We've Been Here Before

Somehow, we are entering territory that feels utterly familiar.  While African Americans often reference the year 1619 - and for good reason - as the period when their long American nightmare began, for Jews the reference point for our collective pain might be said to have been the mid 14th century, when the Black Death broke out.

Here's how the website of the Diaspora Museum describes it:

...The plague brought a completely different type of persecution. This was not just economic oppression, unfair taxation, or even marking Jews with a yellow or purple patch. This was real slaughter. The masses ignored Pope Clement VI's bull that the Jews were not to blame, King Carl IV of Germany's explicit policy and even the public statements of a significant number of European municipalities. A purely economic matter was at play here. Jewish property was perceived to belong to royalty or cities. Jews worked under licenses, trading, profiting and earning their daily bread in the only occupations permitted to them. Kingdoms and local authorities were thus empowered to announce when and where Jews could be killed, how their property would be divided and by whom.
But the masses did not obey. Extremist religious groups, local actions, a series of religiously, economically and socially based mass murders, and mainly unbridled hatred and fear of the Other ensued.
Hundreds of Jewish communities were destroyed. Jews in Basel were burned in a structure created solely for that purpose, walking distance from the casino in which the First Zionist Congress was held 550 years later. More than 1,000 Jews were killed on the night of Valentine's Day, and Jews were forbidden from living in the city for 100 years. A mass suicide of Jews took place in Frankfurt and the Jewish community of Erfurt was completely wiped out. Information regarding the location of a bounty of treasure, buried by the community's sponsors, was also erased when the plague began. That treasure was coincidentally discovered during an archaeological dig in 1998. Beit Hatfutsot's collection includes a wedding ring that was part of that treasure....
...Despite commonly held belief, we cannot say whether Jews died in greater or lesser numbers of the disease than they did of their neighbors. Many historians believe that halacha mandating hygiene practices like netilat yadayim (handwashing), quick burial of the dead, and tahara (ritual purity); and arvut hadadit, mutual responsibility among members of the community protected Jews - at least from death - by reducing the spread of disease. Halacha also contains strict rulings on isolation during an epidemic like "When there is an epidemic in the town keep your feet inside your house (Bava Kamma 60b.)" or the Halacha's command against double-dipping: "One should not bite off a piece [of bread] in front of his fellow and put it into the bowl of food from which he eats (Masechet Derech Eretz)."
Here is a mock-up front page from the Jewish history series, "Chronicles: News of the Past," which gives is a flavor of what it was like to be Jewish at that time:

Like our African American neighbors, we have experienced scapegoating and systemic oppression first hand.  While in the current scenario, Jews might be seen as being beneficiaries of "white privilege," and to a large extent that is true (read this excellent discussion of that question), our collective memory also places us in a position of great empathy with our neighbors.

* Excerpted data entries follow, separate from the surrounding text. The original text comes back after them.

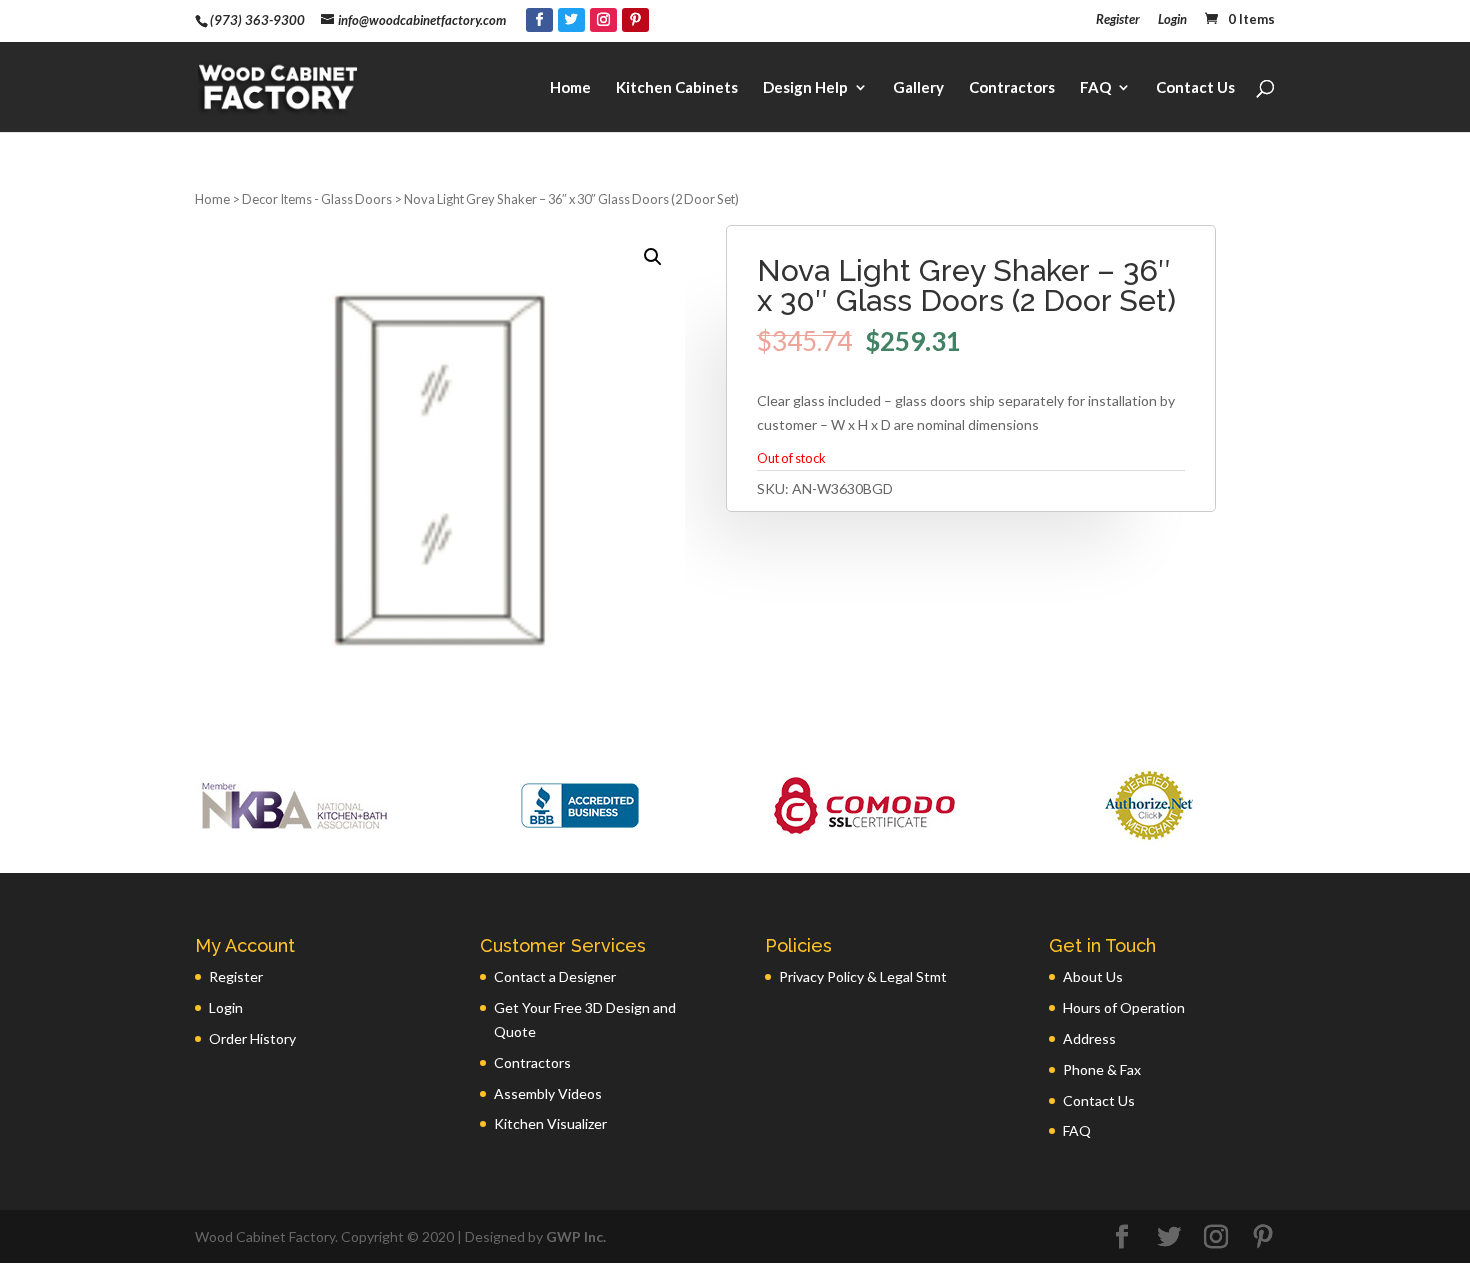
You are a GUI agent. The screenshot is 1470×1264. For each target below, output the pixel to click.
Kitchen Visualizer (550, 1123)
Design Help (805, 88)
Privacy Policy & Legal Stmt (863, 976)
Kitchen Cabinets (677, 88)
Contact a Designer (555, 976)
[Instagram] (603, 20)
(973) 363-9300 (257, 20)
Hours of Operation (1124, 1007)
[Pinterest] (635, 20)
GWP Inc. (576, 1236)
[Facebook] (539, 20)
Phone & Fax (1102, 1069)
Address (1089, 1038)
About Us (1093, 976)
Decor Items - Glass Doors (317, 199)
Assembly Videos (548, 1093)
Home (570, 88)
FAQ (1095, 88)
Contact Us (1195, 88)
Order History (252, 1038)
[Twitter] (571, 20)
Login (1172, 20)
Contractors (1012, 88)
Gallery (918, 88)
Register (1118, 20)
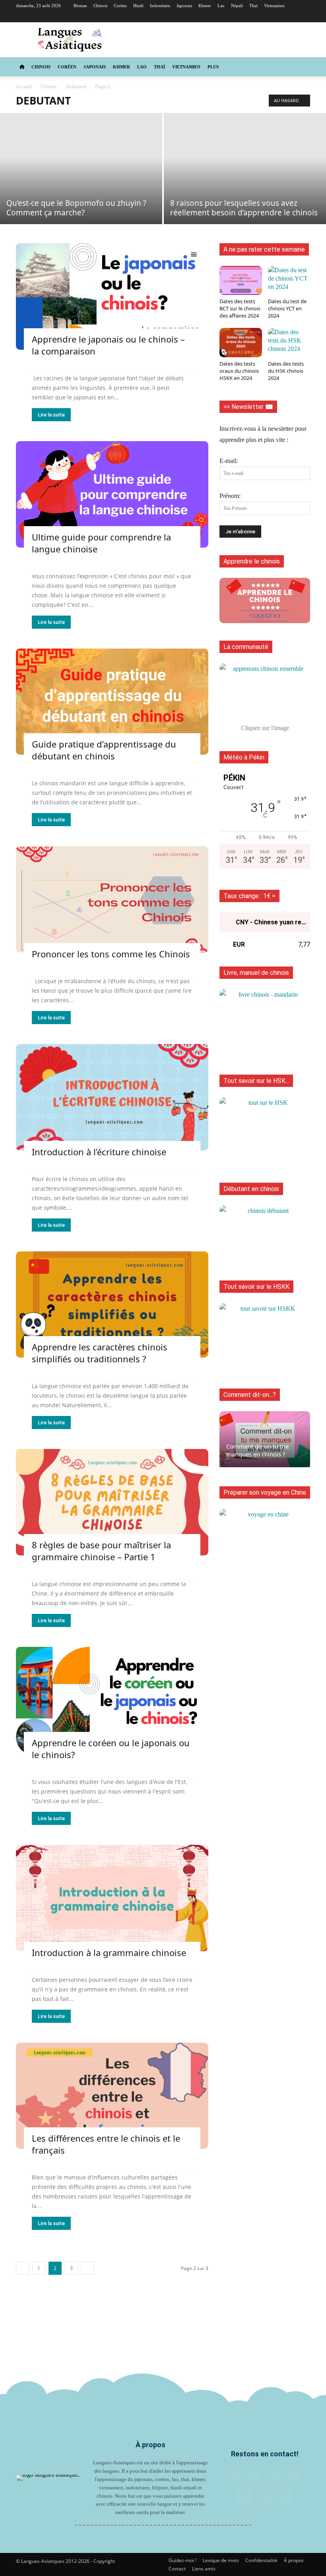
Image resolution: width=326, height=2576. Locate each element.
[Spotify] (291, 16)
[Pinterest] (252, 16)
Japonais (184, 5)
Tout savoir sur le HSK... (256, 1081)
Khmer (204, 5)
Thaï (253, 5)
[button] (300, 66)
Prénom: (230, 495)
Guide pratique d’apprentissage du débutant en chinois (104, 750)
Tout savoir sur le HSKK (256, 1286)
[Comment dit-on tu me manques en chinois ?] (264, 1439)
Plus (213, 66)
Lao (221, 5)
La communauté (245, 647)
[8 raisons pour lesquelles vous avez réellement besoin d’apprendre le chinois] (245, 168)
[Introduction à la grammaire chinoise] (112, 1898)
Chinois (100, 5)
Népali (237, 5)
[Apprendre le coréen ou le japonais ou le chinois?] (112, 1700)
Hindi (138, 5)
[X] (304, 16)
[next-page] (87, 2268)
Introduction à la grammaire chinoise (109, 1952)
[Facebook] (225, 16)
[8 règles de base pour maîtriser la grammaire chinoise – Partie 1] (112, 1502)
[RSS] (265, 16)
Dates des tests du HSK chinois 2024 (286, 371)
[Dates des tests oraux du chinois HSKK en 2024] (240, 342)
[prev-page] (22, 2268)
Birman (80, 5)
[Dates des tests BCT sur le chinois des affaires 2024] (240, 280)
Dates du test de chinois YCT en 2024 (287, 308)
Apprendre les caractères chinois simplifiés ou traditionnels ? (99, 1353)
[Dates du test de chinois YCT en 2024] (289, 280)
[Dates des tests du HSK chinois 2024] (289, 342)
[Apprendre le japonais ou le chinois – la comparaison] (112, 296)
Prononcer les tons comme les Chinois (111, 954)
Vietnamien (274, 5)
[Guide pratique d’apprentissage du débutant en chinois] (112, 702)
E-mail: (228, 460)
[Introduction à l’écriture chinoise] (112, 1097)
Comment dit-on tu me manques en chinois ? (257, 1450)
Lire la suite (51, 415)
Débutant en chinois (251, 1189)
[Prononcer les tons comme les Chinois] (112, 899)
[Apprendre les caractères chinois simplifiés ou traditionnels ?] (112, 1304)
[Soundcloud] (278, 16)
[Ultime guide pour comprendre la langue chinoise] (112, 494)
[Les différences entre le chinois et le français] (112, 2096)
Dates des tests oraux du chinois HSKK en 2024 (239, 371)
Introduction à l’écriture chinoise (99, 1152)
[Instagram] (238, 16)
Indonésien (160, 5)
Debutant (76, 86)
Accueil (24, 86)
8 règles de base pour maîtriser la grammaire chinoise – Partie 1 (101, 1551)
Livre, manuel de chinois (256, 972)
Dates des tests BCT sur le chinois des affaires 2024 (239, 308)
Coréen (120, 5)
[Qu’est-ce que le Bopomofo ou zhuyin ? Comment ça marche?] (81, 168)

For in fact, the same scapegoating against Jews that we experienced during the Black Death is still in play to this day with Covid-19.

But more to the point, any pandemic like this one is an incubator for hate.  People cooped up in their homes for months are just aching to assign blame.  And people who love to foment division and hate are churning out conspiracy theories by the day. And they are aiming their poison darts right at each of us.

So the next time you hear the hate machine whirring, remember that we've heard it all before.  

Shabbat Shalom and have a restful, safe summer!